§ **Activity**
Please reproduce the full set of data below exactly.

§ **Source material**

%%

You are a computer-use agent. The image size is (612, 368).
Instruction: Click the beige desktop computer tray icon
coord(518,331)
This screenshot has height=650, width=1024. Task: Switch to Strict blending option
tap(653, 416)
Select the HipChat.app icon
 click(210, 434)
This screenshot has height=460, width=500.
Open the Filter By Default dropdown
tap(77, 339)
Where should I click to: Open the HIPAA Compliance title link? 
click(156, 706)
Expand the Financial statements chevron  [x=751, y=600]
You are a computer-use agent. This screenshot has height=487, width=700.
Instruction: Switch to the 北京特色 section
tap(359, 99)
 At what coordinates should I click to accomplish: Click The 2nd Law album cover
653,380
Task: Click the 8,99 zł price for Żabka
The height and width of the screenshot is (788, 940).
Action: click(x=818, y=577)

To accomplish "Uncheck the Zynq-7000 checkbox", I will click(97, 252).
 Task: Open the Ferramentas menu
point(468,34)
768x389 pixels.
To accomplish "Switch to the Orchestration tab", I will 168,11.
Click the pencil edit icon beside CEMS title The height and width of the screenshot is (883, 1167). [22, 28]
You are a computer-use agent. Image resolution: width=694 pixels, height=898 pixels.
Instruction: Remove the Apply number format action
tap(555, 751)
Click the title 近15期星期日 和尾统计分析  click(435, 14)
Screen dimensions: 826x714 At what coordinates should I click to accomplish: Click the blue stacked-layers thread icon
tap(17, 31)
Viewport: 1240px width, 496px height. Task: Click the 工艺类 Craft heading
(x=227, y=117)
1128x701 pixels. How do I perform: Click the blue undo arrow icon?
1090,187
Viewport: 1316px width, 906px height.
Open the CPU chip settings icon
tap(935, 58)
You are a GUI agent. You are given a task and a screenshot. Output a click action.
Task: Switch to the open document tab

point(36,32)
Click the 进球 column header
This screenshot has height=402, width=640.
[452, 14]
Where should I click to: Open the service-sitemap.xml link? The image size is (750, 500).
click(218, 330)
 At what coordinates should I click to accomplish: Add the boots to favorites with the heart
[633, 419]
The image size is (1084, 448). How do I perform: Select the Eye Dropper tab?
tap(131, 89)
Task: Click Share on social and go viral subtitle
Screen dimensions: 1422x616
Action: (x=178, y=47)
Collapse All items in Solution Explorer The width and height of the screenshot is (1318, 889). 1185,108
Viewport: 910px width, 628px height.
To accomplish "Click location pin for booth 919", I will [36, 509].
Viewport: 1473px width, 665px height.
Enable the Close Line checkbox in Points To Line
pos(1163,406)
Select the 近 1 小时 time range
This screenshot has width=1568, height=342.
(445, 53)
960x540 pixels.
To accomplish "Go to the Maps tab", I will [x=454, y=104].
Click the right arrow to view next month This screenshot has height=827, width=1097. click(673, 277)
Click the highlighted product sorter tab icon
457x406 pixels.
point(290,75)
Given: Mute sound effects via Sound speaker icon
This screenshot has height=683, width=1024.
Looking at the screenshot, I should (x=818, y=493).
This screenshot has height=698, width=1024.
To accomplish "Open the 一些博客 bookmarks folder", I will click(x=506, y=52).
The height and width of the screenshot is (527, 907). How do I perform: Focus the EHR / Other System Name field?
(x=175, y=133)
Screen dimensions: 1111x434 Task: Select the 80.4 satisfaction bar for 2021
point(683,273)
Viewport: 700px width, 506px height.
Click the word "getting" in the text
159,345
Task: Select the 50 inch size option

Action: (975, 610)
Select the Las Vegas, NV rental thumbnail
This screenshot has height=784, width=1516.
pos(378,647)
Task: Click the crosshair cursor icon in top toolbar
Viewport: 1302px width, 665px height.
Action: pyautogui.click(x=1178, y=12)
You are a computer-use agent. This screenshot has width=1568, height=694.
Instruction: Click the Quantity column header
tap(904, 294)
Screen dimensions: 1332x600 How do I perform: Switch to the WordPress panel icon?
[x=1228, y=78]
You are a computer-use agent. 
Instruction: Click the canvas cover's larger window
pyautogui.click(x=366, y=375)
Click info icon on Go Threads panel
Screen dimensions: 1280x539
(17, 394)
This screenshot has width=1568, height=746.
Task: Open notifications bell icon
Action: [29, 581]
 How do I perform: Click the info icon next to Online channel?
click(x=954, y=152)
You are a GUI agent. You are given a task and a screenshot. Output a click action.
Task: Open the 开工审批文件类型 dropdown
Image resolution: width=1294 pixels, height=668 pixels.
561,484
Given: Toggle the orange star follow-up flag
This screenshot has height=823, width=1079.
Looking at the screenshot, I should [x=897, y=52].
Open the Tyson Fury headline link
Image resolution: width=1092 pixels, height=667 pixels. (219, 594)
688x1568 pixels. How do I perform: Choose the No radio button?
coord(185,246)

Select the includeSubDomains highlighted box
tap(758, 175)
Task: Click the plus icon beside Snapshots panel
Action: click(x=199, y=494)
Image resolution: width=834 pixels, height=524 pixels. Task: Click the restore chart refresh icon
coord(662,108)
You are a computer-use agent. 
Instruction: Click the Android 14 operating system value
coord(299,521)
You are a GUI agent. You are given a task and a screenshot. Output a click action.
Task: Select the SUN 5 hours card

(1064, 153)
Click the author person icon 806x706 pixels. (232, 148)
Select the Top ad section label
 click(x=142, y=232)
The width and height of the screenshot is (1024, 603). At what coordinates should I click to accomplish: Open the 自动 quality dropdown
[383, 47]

%%

§ **Answer**
You are a computer-use agent. The image size is (612, 368).
Instruction: Click the beige desktop computer tray icon
coord(518,331)
This screenshot has height=650, width=1024. Task: Switch to Strict blending option
tap(653, 416)
Select the HipChat.app icon
 click(210, 434)
This screenshot has height=460, width=500.
Open the Filter By Default dropdown
tap(77, 339)
Where should I click to: Open the HIPAA Compliance title link? 
click(156, 706)
Expand the Financial statements chevron  [x=751, y=600]
You are a computer-use agent. This screenshot has height=487, width=700.
Instruction: Switch to the 北京特色 section
tap(359, 99)
 At what coordinates should I click to accomplish: Click The 2nd Law album cover
653,380
Task: Click the 8,99 zł price for Żabka
The height and width of the screenshot is (788, 940).
Action: click(x=818, y=577)

To accomplish "Uncheck the Zynq-7000 checkbox", I will click(97, 252).
 Task: Open the Ferramentas menu
point(468,34)
768x389 pixels.
To accomplish "Switch to the Orchestration tab", I will 168,11.
Click the pencil edit icon beside CEMS title The height and width of the screenshot is (883, 1167). [22, 28]
You are a computer-use agent. Image resolution: width=694 pixels, height=898 pixels.
Instruction: Remove the Apply number format action
tap(555, 751)
Click the title 近15期星期日 和尾统计分析  click(435, 14)
Screen dimensions: 826x714 At what coordinates should I click to accomplish: Click the blue stacked-layers thread icon
tap(17, 31)
Viewport: 1240px width, 496px height. Task: Click the 工艺类 Craft heading
(x=227, y=117)
1128x701 pixels. How do I perform: Click the blue undo arrow icon?
1090,187
Viewport: 1316px width, 906px height.
Open the CPU chip settings icon
tap(935, 58)
You are a GUI agent. You are given a task and a screenshot. Output a click action.
Task: Switch to the open document tab

point(36,32)
Click the 进球 column header
This screenshot has height=402, width=640.
[452, 14]
Where should I click to: Open the service-sitemap.xml link? The image size is (750, 500).
click(218, 330)
 At what coordinates should I click to accomplish: Add the boots to favorites with the heart
[633, 419]
The image size is (1084, 448). How do I perform: Select the Eye Dropper tab?
tap(131, 89)
Task: Click Share on social and go viral subtitle
Screen dimensions: 1422x616
Action: (x=178, y=47)
Collapse All items in Solution Explorer The width and height of the screenshot is (1318, 889). 1185,108
Viewport: 910px width, 628px height.
To accomplish "Click location pin for booth 919", I will [36, 509].
Viewport: 1473px width, 665px height.
Enable the Close Line checkbox in Points To Line
pos(1163,406)
Select the 近 1 小时 time range
This screenshot has width=1568, height=342.
(445, 53)
960x540 pixels.
To accomplish "Go to the Maps tab", I will [x=454, y=104].
Click the right arrow to view next month This screenshot has height=827, width=1097. click(673, 277)
Click the highlighted product sorter tab icon
457x406 pixels.
point(290,75)
Given: Mute sound effects via Sound speaker icon
This screenshot has height=683, width=1024.
Looking at the screenshot, I should (x=818, y=493).
This screenshot has height=698, width=1024.
To accomplish "Open the 一些博客 bookmarks folder", I will click(x=506, y=52).
The height and width of the screenshot is (527, 907). How do I perform: Focus the EHR / Other System Name field?
(x=175, y=133)
Screen dimensions: 1111x434 Task: Select the 80.4 satisfaction bar for 2021
point(683,273)
Viewport: 700px width, 506px height.
Click the word "getting" in the text
159,345
Task: Select the 50 inch size option

Action: (975, 610)
Select the Las Vegas, NV rental thumbnail
This screenshot has height=784, width=1516.
pos(378,647)
Task: Click the crosshair cursor icon in top toolbar
Viewport: 1302px width, 665px height.
Action: pyautogui.click(x=1178, y=12)
You are a computer-use agent. This screenshot has width=1568, height=694.
Instruction: Click the Quantity column header
tap(904, 294)
Screen dimensions: 1332x600 How do I perform: Switch to the WordPress panel icon?
[x=1228, y=78]
You are a computer-use agent. 
Instruction: Click the canvas cover's larger window
pyautogui.click(x=366, y=375)
Click info icon on Go Threads panel
Screen dimensions: 1280x539
(17, 394)
This screenshot has width=1568, height=746.
Task: Open notifications bell icon
Action: [29, 581]
 How do I perform: Click the info icon next to Online channel?
click(x=954, y=152)
You are a GUI agent. You are given a task and a screenshot. Output a click action.
Task: Open the 开工审批文件类型 dropdown
Image resolution: width=1294 pixels, height=668 pixels.
561,484
Given: Toggle the orange star follow-up flag
This screenshot has height=823, width=1079.
Looking at the screenshot, I should [x=897, y=52].
Open the Tyson Fury headline link
Image resolution: width=1092 pixels, height=667 pixels. (219, 594)
688x1568 pixels. How do I perform: Choose the No radio button?
coord(185,246)

Select the includeSubDomains highlighted box
tap(758, 175)
Task: Click the plus icon beside Snapshots panel
Action: click(x=199, y=494)
Image resolution: width=834 pixels, height=524 pixels. Task: Click the restore chart refresh icon
coord(662,108)
You are a computer-use agent. 
Instruction: Click the Android 14 operating system value
coord(299,521)
You are a GUI agent. You are given a task and a screenshot. Output a click action.
Task: Select the SUN 5 hours card

(1064, 153)
Click the author person icon 806x706 pixels. (232, 148)
Select the Top ad section label
 click(x=142, y=232)
The width and height of the screenshot is (1024, 603). At what coordinates should I click to accomplish: Open the 自动 quality dropdown
[383, 47]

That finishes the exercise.